Photo Credit: Herbert Pictures
Patients with cirrhosis awaiting liver transplant who responded to treatment for acute kidney injury had better 90-day survival outcomes but fewer transplants.
Patients with cirrhosis awaiting liver transplantation (LT) who responded positively to treatment for acute kidney injury (AKI) experienced meaningfully better 90-day survival rates despite a diminished rate of liver transplant and longer wait times for transplantation, according to a retrospective multicenter study published in Liver Transplantation.

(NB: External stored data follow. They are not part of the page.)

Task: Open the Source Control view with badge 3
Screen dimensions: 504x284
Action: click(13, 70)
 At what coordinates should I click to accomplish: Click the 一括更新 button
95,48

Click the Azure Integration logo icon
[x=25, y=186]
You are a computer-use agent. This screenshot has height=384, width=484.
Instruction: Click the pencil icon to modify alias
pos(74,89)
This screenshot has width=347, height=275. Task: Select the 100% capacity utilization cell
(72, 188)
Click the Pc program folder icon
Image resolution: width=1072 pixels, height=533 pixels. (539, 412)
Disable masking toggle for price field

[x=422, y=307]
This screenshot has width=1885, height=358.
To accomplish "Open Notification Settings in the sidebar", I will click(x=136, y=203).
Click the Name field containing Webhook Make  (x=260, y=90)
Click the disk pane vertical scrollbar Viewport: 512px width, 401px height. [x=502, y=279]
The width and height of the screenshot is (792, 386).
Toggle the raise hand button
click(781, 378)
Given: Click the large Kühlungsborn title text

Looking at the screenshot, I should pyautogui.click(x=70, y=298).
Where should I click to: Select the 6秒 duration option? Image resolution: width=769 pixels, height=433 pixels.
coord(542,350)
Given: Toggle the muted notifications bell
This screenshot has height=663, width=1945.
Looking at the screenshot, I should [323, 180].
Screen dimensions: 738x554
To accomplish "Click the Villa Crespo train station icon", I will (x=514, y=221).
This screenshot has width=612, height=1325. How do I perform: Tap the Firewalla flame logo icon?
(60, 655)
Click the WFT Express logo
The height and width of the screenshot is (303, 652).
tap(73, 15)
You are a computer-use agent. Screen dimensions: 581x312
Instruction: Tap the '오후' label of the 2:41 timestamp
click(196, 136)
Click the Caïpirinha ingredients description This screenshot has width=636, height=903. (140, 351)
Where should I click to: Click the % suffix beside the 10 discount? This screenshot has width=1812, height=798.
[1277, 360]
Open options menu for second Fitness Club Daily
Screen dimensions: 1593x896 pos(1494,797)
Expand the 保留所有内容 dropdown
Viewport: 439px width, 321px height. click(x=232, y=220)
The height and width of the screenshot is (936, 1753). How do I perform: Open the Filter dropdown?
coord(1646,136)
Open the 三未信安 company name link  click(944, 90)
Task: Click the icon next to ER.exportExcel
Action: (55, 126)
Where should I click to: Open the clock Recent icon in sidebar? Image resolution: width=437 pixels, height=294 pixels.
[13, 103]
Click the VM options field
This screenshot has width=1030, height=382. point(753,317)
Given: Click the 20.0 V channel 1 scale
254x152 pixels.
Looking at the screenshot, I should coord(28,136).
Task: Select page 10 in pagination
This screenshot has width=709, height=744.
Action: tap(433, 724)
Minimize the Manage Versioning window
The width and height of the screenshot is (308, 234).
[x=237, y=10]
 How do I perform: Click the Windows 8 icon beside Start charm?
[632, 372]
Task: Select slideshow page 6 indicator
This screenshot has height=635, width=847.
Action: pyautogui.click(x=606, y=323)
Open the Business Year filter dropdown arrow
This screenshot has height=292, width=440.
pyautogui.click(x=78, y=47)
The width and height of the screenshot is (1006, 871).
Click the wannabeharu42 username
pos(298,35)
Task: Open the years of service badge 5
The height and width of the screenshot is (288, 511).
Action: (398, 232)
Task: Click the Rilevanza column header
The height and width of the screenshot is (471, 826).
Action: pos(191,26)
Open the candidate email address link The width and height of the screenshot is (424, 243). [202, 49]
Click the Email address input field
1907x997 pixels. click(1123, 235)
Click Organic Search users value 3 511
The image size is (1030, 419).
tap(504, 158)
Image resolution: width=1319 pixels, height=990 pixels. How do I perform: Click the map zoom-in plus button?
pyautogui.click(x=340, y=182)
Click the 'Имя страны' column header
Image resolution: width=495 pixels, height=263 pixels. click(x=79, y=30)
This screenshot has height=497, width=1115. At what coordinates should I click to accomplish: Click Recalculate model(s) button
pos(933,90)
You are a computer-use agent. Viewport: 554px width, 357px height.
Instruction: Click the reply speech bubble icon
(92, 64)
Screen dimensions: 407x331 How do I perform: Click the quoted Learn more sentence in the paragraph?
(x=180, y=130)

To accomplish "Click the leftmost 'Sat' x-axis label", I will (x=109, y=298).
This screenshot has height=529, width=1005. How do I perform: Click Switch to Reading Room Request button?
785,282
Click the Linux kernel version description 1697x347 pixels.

“AKI frequently complicates the course of hospitalized patients with cirrhosis and negatively affects their prognosis,” Andrew S. Allegretti, MD, MSc, and colleagues wrote. “How AKI response influences the timing of LT remains unclear.”
In the HRS-HARMONY consortium study, the investigators aimed to evaluate the impact of AKI response to treatment on survival and LT rates in cirrhosis patients awaiting LT. Dr. Allegretti and colleagues noted that AKI often complicates prognosis and outcomes for hospitalized patients with cirrhosis.
The study included 317 patients with cirrhosis awaiting LT who were hospitalized with AKI at 11 transplant centers in the US. Dr. Allegretti and colleagues assessed the patients’ response to AKI treatment and measured outcomes such as 90-day survival, liver transplantation rates, and resource utilization during hospitalization.
Among 317 patients, 170 (53.6%) responded to AKI treatment, while 147 (46.4%) did not. Responders had significantly better 90-day overall survival (89.4% vs. 76.2%) and transplant-free survival (63.5% vs 25.2%) when compared with non-responders. However, patients who responded to AKI treatment reported a lower liver transplant rate (45.9% vs 61.2%). Among responders, 79% of transplants occurred after discharge, at an average of 103 days, while 62% of transplants in non-responders transpired during hospitalization, with the remainder occurring post-discharge at an average of 58 days, whereas 62% of transplants in non-responders occurred during hospitalization, with the remainder occurring post-discharge at a median of 58 days.
“In patients with cirrhosis waitlisted for LT who are hospitalized with AKI, AKI response to therapy is associated with improved 90-day survival, despite a reduced LT rate and longer time to LT,” Dr. Allegretti and colleagues wrote.